Pour Lennert Vandenbroeck, installé dans les Hautes-Corbières avec sa compagne Zoé Lejeune, l'équation est "complexe".
"Si tu veux bien protéger contre l'incendie, il faut raser les parcelles." Or "on engraisse nos animaux à l'herbe, les agneaux ont besoin de bouger très régulièrement pour trouver la meilleure chose à manger, explique-t-il. Mais ça fait que l'herbe, à plein d'endroits, reste assez haute".
Pour leurs parcours, les éleveurs doivent s'entendre avec de multiples propriétaires, privés ou publics, et déclarer chaque jour sur quelle parcelle les animaux se trouvent.
- "Ca fait sens" -
Frédéric Bichon, lui, collabore avec un viticulteur : ses brebis pâturent dans son vignoble, qu'elles nettoient.
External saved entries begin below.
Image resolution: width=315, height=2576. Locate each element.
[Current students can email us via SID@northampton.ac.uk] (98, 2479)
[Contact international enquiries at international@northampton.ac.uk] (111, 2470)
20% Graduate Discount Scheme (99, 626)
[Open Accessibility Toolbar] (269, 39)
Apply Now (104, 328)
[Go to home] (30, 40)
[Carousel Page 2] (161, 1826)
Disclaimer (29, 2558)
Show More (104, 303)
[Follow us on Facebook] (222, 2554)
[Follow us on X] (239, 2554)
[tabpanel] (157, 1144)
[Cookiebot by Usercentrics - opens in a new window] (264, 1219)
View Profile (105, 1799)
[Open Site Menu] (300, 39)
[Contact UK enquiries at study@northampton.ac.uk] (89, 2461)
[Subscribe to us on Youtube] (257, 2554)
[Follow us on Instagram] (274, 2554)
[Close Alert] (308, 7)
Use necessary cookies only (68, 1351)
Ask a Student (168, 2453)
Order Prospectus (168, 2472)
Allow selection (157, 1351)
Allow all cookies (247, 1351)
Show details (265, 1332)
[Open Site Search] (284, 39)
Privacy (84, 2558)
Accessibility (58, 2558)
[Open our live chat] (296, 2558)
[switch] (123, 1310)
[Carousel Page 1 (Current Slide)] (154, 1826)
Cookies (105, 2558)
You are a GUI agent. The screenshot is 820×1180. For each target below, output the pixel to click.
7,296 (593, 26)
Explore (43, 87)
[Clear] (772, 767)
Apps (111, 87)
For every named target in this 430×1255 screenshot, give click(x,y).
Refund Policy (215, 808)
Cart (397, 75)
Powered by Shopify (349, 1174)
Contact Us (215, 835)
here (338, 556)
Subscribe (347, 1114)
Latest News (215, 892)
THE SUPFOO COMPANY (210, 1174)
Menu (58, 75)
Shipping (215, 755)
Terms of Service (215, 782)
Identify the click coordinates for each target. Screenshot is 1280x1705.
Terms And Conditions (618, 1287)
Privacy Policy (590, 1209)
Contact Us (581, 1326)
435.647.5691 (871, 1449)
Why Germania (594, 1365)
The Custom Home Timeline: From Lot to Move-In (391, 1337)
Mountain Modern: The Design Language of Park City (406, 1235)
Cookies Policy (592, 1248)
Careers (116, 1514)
En échange, le cultivateur fait pousser les graines et la luzerne qu'elles mangent parfois.
"Ca fait sens. Pourtant, ce genre de pratiques ne sont pas reconnues".
En revanche, "on va dépenser des millions d'euros pour refaire des pistes DFCI" (défense des forêts contre l'incendie), alors que les anciennes "sont de nouveau embroussaillés", pointe Etienne Ouvrard, éleveur de brebis à La Roque-de-Fa.
C'est une des causes de la propagation très rapide du feu l'été dernier.
Certains "pensent qu'on peut faire pâturer des animaux" n'importe où, rapporte Lennert Vandenbroeck, mais ce n'est "pas si évident". Si plusieurs troupeaux ou espèces se côtoient, il y a un risque de propagation de maladies comme la gale.
"Personne ne connaît très bien le métier d'éleveur pastoral, qui est très technique", souligne Marie-Odile Nozières-Petit, chercheuse à l'Inrae (Institut national pour la recherche en agriculture, alimentation et environnement).
La réflexion est également menée dans d'autres régions, comme dans le parc des volcans d'Auvergne, où 115.000 bêtes paissent de juin à octobre en estive. "En gardant des milieux ouverts" (landes, prairies), "si on a un feu de forêt, il va avoir moins de capacité à sauter d'un endroit à l'autre parce qu'il y a moins de hauteur de végétation", explique Elodie Mardiné, chargée de mission pour le parc.
En France, le pastoralisme concerne 35.000 exploitations et couvre 5,4 millions d'hectares, selon un rapport de la commission des affaires économiques du Sénat en juin. Il représente 18% des élevages et 22% des animaux élevés.